Current Market Overview

The US Dollar remains weak after a wave of cautious comments from Fed officials, as well as yesterday evening’s Federal Open Market Committee minutes from the December 19th meeting. The Fed could be “patient” before making another rate move. This is actually in line with market pricing that the Fed will not raise interest rates again this year. The deadlock over the US government shutdown is another factor weighing on the Dollar. President Donald Trump walked out of the talks with Democrat leaders of Congress yesterday and stated the meeting at the White House was a “waste of time”.

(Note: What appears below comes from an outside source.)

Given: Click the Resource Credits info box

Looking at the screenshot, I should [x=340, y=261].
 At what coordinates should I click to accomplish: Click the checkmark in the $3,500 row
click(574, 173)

Canadian Dollar weak after Bank of Canada rate decision

Elsewhere, Canadian Dollar is the weakest so far today after yesterday’s Bank of Canada rate decision. They stood at 1.75% and lowered the 2019 growth and inflation forecasts adding that the decline in oil price has “material” impact on the economy.

UK retail sales monitor lower than expectations

Also in the UK, the British Retail Consortium retail sales monitor dropped -0.7% year on year in December versus expectation of -0.3%.

Fed Chairman scheduled to speak later

Looking ahead, US jobless claims, Canada new housing price index and building permits will be released this afternoon. Plus the Fed Chairman is scheduled to speak later this afternoon.